Sie hauchte noch einmal: „Hat mir mein Leben gerettet.“

Und anstatt sie zu küssen, fragte ich nach: „Und wie?“

„Für jede gebrochene Seele gibt es ein Lied, mit dem die Seele sich selbst heilen kann. Glaubst du mir nicht?“

„Doch.“, sagte ich. Und wir küssten uns.

„Und was“, fragte ich sie atemlos, „was machen Musiker, wenn ihre Seele kaputt ist? Ich meine, das Publikum hört die Musik von Musikern. Aber der Musiker, der Piano Man, die Gitarristin? Was ist mit denen?“

„Die versinken noch tiefer, weil sie es ja sind, die spielen. Man kennt die Splitter der eigenen Seele ja am besten. Also kann man sie auch am besten umspielen.“

„Ich hab von Trommeln geträumt.“

„Welche Trommeln?“

„Ein ganz merkwürdiger Rhythmus. Ich kann ihn nur hören, wenn ich schlafe. Sie tauchen inzwischen in jedem Traum auf.“

„Du träumst sowieso viel, hab ich Recht?“

„Eigentlich jede Nacht.“

„Willst du mir den Rhythmus zeigen?“, sie griff zur Seite und zog die Gitarre ins Bett. Am liebsten hätte ich nein gesagt, weil wir uns jetzt aufrecht hinsetzen mussten. Sie klopfte auf den Holzkörper der Gitarre.

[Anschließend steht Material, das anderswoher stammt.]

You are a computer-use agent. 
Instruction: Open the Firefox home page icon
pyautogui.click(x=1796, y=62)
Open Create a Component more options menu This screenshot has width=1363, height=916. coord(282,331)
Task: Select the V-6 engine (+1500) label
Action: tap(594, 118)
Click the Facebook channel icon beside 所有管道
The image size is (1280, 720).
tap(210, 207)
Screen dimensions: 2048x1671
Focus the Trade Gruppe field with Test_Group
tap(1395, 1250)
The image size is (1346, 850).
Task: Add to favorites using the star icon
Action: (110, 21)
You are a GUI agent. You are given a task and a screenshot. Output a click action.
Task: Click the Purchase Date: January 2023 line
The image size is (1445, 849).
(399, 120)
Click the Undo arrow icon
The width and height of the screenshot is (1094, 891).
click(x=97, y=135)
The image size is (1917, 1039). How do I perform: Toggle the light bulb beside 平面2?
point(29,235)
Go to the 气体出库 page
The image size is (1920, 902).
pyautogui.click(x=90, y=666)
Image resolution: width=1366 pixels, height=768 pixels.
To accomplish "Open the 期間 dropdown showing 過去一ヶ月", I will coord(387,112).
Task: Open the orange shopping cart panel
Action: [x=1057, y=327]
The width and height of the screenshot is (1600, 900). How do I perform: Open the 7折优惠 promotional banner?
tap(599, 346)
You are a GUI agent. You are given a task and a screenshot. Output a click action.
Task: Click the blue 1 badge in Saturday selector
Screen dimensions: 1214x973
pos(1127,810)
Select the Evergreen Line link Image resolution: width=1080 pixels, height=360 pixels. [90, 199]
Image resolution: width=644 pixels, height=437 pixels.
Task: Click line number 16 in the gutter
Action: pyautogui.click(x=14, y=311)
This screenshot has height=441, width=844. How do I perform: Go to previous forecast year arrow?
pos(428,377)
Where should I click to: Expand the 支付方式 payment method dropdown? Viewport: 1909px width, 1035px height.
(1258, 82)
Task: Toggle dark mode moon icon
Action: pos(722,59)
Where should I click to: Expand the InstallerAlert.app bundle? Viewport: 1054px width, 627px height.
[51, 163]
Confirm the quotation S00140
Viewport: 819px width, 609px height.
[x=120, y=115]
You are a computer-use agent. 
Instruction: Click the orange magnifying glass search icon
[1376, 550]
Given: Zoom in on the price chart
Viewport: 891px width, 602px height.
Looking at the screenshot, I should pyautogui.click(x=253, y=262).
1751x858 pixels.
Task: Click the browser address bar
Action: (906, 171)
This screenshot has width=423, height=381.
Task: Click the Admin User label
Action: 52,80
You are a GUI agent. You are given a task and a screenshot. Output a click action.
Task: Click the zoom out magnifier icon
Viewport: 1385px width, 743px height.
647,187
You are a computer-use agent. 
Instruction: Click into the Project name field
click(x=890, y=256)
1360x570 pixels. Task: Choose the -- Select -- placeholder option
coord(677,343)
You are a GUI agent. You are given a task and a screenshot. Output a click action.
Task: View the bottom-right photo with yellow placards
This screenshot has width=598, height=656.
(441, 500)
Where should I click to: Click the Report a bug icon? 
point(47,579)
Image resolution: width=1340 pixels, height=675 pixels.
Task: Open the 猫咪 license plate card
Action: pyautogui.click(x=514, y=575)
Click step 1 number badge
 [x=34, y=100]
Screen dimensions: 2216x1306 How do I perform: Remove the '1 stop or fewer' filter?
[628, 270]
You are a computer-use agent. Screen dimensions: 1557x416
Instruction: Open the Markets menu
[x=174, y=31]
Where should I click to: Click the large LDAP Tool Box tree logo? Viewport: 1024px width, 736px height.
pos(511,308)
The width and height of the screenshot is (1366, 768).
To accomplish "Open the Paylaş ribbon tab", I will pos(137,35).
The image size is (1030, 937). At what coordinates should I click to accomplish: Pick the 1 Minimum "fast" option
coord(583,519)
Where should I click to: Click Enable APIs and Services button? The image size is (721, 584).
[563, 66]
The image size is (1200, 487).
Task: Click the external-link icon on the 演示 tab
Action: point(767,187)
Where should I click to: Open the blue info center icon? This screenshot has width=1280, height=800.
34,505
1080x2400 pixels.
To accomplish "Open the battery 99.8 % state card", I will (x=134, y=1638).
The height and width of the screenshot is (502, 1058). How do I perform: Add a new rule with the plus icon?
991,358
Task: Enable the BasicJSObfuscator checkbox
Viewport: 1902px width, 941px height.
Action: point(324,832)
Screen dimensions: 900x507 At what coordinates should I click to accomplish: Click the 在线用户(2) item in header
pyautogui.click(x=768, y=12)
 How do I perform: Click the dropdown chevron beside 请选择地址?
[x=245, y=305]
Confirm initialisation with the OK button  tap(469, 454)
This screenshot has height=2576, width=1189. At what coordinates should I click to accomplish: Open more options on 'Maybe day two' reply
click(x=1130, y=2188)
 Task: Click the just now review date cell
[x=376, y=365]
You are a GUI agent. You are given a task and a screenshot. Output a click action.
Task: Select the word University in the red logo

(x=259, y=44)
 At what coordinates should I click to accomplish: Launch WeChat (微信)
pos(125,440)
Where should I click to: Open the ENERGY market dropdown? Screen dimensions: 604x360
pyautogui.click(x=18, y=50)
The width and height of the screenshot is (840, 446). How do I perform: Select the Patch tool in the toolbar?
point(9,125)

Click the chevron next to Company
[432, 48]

„Siehst du? Wie ein Schlagzeug. Also?“

Wir versuchten es gemeinsam. Es war nicht so einfach, weil ich nicht schlief und weil sie neben mir lag. Ich versuchte den Rhythmus erst selbst auf der Gitarre zu klopfen, dann sie. Ich musste korrigieren. Es war ein komplexer Rhythmus, der immer wieder durch ein Fingerschnippen unterbrochen wurde.

Die Gitarre hatte einen ungewohnten Klang. Die Saiten tönten nämlich mit, obwohl wir sie nicht mal berührten. Der Hohlraum klang tief und dumpf.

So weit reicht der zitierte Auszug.